Tout comme le TQM, elle consiste à impliquer l'ensemble du personnel en vue d'évoluer vers une culture de "prévention" des pannes plutôt que de "réparation".
Elle va ainsi permettre d'améliorer progressivement la disponibilité des installations de production, et donc de stabiliser les quantités produites pour les clients.
4. Déploiement des standards de travail
Une fois que les problèmes les plus impactants ont été traités, la variabilité résiduelle nécessite d'être maîtrisée par la mise en place de standards de travail.
Ces standards doivent être établis en impliquant les personnes concernées. Ils font ensuite l'objet d'améliorations au fil du temps, mais toujours de manière concertée.
L'impact positif des standards sur la variabilité concernera principalement les opérations menées manuellement.
5. Communication tout au long de la chaîne d'approvisionnement
Pour neutraliser l'effet coup de fouet décrit dans la section précédente, la bonne pratique consiste à échanger des informations précises sur la demande entre les différents acteurs de la chaîne d'approvisionnement.
Le distributeur a la responsabilité de s'informer auprès de son client lors des fluctuations de demandes, afin de comprendre si c'est un écart ponctuel ou une tendance de fond.
Il doit ensuite communiquer ces informations en amont afin que son grossiste puis le fabricant puissent réagir de la bonne manière.
Cela permet de commander et fabriquer les quantités adéquates pour à la fois éviter les sur-stocks et les ruptures de stocks.
Conclusion
D'une entreprise à l'autre, le niveau d'optimisation de la chaîne d'approvisionnement peut être très variable.
Une optimisation du flux en "Juste-A-Temps" s'appuie sur un certain nombre de fondamentaux du Lean qui doivent être déployés en amont.
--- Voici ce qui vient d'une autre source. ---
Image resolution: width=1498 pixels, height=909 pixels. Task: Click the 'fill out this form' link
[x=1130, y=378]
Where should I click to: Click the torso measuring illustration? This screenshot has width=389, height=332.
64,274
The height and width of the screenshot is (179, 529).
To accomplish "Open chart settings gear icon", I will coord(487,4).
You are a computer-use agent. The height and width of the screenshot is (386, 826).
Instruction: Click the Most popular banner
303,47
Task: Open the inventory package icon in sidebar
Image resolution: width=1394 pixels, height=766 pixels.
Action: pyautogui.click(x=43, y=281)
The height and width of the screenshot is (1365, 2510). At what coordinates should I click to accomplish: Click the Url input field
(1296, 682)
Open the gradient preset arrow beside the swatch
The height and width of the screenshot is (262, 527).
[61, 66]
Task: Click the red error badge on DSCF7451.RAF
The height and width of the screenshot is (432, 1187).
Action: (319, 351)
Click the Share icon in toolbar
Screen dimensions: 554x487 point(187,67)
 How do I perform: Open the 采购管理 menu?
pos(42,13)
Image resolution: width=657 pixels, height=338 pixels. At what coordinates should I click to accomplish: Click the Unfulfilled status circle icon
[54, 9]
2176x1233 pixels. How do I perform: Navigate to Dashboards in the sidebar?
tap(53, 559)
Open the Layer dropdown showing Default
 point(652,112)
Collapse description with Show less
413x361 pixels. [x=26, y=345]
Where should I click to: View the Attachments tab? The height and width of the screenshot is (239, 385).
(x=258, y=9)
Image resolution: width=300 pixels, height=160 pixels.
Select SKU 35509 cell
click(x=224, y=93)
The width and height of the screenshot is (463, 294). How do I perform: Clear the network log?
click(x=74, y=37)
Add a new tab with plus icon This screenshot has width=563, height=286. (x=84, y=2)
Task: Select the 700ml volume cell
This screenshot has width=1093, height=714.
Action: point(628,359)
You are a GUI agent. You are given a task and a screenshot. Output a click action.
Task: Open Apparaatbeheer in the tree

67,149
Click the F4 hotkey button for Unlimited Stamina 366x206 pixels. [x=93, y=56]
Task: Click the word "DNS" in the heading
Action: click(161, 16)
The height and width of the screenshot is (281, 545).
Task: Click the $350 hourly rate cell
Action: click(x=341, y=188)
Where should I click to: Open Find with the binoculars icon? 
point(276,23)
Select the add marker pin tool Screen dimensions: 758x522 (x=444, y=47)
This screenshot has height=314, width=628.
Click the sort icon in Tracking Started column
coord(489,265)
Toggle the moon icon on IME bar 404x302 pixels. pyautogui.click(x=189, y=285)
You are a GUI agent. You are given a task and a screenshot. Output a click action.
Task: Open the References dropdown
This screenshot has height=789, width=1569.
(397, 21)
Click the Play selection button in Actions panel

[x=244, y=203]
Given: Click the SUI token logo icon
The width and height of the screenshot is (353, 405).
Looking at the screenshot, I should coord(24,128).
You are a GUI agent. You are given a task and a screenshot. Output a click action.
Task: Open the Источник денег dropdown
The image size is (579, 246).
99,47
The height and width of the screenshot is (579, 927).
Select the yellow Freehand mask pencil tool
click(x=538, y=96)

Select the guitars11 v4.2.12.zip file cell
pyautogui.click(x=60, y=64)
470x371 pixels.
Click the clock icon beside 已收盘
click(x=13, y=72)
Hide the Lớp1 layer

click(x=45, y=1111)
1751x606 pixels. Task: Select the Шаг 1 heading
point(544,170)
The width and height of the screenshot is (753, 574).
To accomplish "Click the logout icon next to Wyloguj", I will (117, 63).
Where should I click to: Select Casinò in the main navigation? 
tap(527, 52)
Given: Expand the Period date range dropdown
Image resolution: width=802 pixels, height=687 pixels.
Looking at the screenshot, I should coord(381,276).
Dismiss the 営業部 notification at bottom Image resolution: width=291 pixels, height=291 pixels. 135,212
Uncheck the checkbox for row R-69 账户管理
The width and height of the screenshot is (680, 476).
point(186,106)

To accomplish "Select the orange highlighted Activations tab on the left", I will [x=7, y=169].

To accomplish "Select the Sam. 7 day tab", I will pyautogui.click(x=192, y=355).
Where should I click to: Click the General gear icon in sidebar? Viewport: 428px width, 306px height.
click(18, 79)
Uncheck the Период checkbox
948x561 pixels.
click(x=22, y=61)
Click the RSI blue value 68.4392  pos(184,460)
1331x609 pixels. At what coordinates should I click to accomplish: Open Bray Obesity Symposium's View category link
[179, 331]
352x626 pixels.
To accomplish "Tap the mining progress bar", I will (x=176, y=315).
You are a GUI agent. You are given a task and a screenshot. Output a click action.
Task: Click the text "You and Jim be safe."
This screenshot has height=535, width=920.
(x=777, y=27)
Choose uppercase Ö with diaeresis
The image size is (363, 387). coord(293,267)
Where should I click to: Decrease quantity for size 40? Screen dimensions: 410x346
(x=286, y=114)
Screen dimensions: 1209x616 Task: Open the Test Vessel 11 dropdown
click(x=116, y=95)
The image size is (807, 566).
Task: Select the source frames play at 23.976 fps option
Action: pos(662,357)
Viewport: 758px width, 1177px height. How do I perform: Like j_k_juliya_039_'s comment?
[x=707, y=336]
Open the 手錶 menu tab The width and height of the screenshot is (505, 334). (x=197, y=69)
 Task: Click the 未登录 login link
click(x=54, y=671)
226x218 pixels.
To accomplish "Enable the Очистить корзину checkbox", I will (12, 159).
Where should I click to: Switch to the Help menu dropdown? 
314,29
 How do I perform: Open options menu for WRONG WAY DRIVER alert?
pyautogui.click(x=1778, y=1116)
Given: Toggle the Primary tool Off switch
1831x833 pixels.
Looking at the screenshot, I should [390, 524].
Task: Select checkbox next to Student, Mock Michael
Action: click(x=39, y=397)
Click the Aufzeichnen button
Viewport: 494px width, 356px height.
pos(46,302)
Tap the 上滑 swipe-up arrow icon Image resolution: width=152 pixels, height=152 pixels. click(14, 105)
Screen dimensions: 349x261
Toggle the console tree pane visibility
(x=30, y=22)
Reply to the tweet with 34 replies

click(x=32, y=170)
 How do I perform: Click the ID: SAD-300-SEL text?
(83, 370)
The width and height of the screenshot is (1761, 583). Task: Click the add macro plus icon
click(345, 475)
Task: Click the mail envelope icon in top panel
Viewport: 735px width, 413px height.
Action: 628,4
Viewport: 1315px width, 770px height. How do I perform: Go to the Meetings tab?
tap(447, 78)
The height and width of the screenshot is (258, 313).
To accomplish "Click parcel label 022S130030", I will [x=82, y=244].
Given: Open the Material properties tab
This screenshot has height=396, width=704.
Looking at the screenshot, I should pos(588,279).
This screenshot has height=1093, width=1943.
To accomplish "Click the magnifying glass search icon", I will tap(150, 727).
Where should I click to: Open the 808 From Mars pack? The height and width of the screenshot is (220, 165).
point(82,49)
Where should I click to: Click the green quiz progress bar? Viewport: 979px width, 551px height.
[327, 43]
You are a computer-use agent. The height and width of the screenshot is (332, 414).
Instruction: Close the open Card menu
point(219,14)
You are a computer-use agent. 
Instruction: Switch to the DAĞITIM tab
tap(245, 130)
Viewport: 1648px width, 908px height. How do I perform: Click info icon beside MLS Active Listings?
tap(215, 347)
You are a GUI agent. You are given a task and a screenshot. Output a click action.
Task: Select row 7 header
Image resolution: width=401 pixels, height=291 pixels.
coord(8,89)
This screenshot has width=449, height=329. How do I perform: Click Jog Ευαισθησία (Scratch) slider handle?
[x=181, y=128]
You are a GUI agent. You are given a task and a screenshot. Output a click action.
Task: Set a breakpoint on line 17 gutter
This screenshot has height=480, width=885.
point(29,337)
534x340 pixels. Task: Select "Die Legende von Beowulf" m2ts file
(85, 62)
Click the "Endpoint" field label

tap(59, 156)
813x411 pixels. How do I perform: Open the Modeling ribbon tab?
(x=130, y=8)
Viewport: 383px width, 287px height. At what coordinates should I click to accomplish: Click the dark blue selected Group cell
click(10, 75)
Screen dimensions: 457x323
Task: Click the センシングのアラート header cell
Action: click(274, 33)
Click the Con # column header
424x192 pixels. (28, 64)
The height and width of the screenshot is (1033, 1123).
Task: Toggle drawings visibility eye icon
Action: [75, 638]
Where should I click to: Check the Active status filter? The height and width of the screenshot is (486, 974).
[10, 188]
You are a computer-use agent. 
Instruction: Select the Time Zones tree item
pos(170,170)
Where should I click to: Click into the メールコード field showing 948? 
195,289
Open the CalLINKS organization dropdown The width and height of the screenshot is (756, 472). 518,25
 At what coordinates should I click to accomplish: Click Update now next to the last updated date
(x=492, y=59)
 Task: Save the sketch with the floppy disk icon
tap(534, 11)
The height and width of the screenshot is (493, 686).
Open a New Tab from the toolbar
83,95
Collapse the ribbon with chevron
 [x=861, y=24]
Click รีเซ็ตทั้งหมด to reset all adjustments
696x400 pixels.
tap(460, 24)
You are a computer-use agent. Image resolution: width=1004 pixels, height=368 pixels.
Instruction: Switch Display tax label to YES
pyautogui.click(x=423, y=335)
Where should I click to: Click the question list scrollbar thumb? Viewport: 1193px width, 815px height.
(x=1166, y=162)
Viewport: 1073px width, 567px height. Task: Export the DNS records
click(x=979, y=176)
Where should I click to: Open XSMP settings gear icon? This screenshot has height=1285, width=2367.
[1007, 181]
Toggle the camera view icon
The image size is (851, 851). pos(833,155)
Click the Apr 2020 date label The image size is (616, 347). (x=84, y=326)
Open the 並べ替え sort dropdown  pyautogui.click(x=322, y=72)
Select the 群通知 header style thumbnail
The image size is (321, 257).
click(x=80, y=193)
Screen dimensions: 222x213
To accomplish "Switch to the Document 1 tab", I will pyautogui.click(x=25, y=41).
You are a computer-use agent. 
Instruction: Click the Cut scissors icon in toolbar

C'est donc une démarche qui s'inscrit dans la durée.
Dans tous les cas, l'optimisation des flux de production, en incluant les interfaces avec les fournisseurs et les clients, devrait figurer en bonne place sur la feuille de route de la démarche Lean d'une entreprise.
Elle nécessitera une forte implication de la Direction et une collaboration avec l'ensemble des acteurs concernés.